Bagi pelaku perjalanan luar negeri selama Pemberlakukan Pembatasan Kegiatan Masyarakat (PPKM) mulai 14 Oktober 2021 dikurangi dari 8 hari menjadi 5 hari dengan evaluasi sesuai perkembangan terakhir. Berlaku untuk seluruh jenis pelaku perjalanan.
Jakarta – 28/10/2021. Peraturan karantina 5 hari untuk perjalanan luar negeri ini tertuang dalam SE Nomor 20 Tahun 2021 tentang Protokol Kesehatan Perjalanan Internasional Pada Masa Pandemi Corona Virus Disease 2019 (COVID-19) yang ditanda tangani Kepala BNPB Ganip Warsito pada 13 Oktober 2021.
“Surat Edaran ini dimaksudkan untuk menerapkan protokol kesehatan terhadap pelaku perjalanan internasional pada masa pandemi COVID-19. Tujuannya untuk melakukan pemantauan, pengendalian, dan evaluasi dalam rangka mencegah terjadinya peningkatan penularan COVID-19,” kata Ganip.
Selain aturan karantina 5 hari untuk perjalanan luar negeri, pemerintah menambahkan sejumlah peraturan baru untuk pelengkap aturan karantina bagi pelaku perjalanan luar negeri selama PPKM diperpanjang.
Aturan Lengkap Karantina 5 Hari
Pertama, masa karantina dari 8 hari berubah menjadi 5 hari bagi pelaku perjalanan luar negeri. Pelaku perjalanan diwajibkan untuk melakukan karantina selama 5×24 jam bagi yang sudah divaksin penuh dan tes PCR negatif. Selanjutnya diimbau melakukan karantina mandiri selama 14 hari. Jika WNI atau WNA ketika datang atau saat karantina ternyata positif COVID-19, maka ia harus melakukan karantina 14 hari, tanpa terkecuali.
Kedua, menyiapkan kartu/sertifikat vaksin dosis lengkap. Dalam sertifikat vaksin COVID-19 wajib menyatakan telah divaksin minimal 14 hari sebelum keberangkatan dan dilampirkan dalam Bahasa Inggris selain dengan bahasa negara asal.
Ketiga. Perjalanan wisata masuk ke Indonesia bisa melalui bandara di Bali dan Kepulauan Riau. Pelaku perjalanan internasional WNA dengan tujuan perjalanan wisata dapat masuk ke Indonesia melalui entry point bandara di Bali dan Kepulauan Riau.
Keempat. Pelaku perjalanan luar negeri wajib menunjukkan hasil RT-PCR maksimal 3×24 jam.
Kelima. Hal-hal yang wajib dilampirkan sebagai syarat perjalanan luar negeri, meliputi:
Visa Kunjungan Singkat atau izin masuk lainnya yang berlaku untuk WNA, bukti kepemilikan asuransi senilai USD 100.000 yang menanggung pembiayaan untuk COVID-19, Bukti booking tempat akomodasi selama menetap di Indonesia.

■ **BAHAN BELAJAR**:
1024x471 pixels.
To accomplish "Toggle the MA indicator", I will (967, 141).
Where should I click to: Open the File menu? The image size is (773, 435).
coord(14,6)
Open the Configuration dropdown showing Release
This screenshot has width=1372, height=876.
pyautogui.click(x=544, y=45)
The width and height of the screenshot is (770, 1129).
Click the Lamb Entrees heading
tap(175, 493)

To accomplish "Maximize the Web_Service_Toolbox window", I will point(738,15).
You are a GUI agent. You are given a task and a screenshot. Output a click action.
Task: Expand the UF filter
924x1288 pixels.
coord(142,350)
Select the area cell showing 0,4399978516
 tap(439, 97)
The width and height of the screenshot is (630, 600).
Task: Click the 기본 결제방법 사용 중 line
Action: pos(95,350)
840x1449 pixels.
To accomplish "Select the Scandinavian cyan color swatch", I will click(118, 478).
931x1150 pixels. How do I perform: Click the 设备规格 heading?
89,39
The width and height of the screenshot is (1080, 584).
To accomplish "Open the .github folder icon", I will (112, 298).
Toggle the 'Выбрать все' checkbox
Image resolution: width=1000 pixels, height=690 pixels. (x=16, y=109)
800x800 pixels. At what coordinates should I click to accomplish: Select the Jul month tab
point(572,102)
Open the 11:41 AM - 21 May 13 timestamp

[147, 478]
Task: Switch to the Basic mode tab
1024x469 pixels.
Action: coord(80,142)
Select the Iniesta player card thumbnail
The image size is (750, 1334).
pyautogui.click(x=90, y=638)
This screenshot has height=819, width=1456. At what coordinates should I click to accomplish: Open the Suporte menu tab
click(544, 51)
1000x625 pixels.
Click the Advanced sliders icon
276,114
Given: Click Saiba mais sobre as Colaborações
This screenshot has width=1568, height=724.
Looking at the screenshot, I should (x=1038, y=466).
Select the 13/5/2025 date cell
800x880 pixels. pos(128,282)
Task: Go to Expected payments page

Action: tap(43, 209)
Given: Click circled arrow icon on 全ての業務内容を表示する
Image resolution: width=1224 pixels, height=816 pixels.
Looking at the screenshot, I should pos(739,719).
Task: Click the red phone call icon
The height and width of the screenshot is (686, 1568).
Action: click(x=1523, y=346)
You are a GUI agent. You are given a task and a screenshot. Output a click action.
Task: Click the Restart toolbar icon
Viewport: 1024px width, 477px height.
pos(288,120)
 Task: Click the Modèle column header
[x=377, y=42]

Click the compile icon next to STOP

■ **LATIHAN**:
1) Tuliskan kembali bagian dari teks tentang karantina perjalanan luar negeri tanpa mengubah apa pun. Mulailah dari kata-kata yang memuat "Selain aturan karantina" dan berhentilah setelah "selama PPKM diperpanjang.".
2) Ringkaslah paragraf dalam teks tentang karantina perjalanan luar negeri yang diawali "Pertama, masa karantina dari 8 hari" menjadi daftar singkat tanpa menghilangkan fakta utamanya.
3) Teruskan teks tentang karantina perjalanan luar negeri mulai dari kalimat terakhirnya.

■ **JAWABAN LATIHAN**:
1)
Selain aturan karantina 5 hari untuk perjalanan luar negeri, pemerintah menambahkan sejumlah peraturan baru untuk pelengkap aturan karantina bagi pelaku perjalanan luar negeri selama PPKM diperpanjang.

2)
- Masa karantina bagi pelaku perjalanan luar negeri dipersingkat dari 8 hari menjadi 5 hari.
- Pelaku perjalanan yang sudah divaksin penuh dan hasil tes PCR-nya negatif wajib menjalani karantina 5×24 jam.
- Sesudah itu, mereka diimbau melakukan karantina mandiri selama 14 hari.
- WNI atau WNA yang ternyata positif COVID-19 saat tiba atau selama karantina wajib menjalani karantina 14 hari tanpa terkecuali.

3)
Sanksi Melanggar Aturan Karantina COVID-19
Sanksi melanggar aturan karantina COVID-19 oleh Juru Bicara Vaksinasi COVID-19 Kementerian Kesehatan (Kemenkes) Siti Nadia Tarmizi dijelaskan tertuang dalam Pasal 14 UU Nomor 4 Tahun 1984 tentang Wabah Penyakit Menular dan UU Nomor 6 Tahun 2018 tentang Kekarantinaan Kesehatan
Pasal 14 UU Nomor 4 Tahun 1984 Tentang Wabah Penyakit Menular dapat dijadikan upaya memberikan sanksi melanggar aturan karantina COVID-19. Apa saja?
Pertama, bunyi sanksi melanggar aturan karantina COVID-19 pertama yang tergolong sebagai tindakan kejahatan, diancam pidana penjara satu tahun dan denda Rp 1 Juta. “Barang siapa dengan sengaja menghalangi pelaksanaan penanggulangan wabah sebagaimana diatur dalam Undang-Undang ini, diancam dengan pidana penjara selama-lamanya 1 (satu) tahun dan/atau denda setinggi-tingginya Rp 1.000.000,- (satu juta rupiah)”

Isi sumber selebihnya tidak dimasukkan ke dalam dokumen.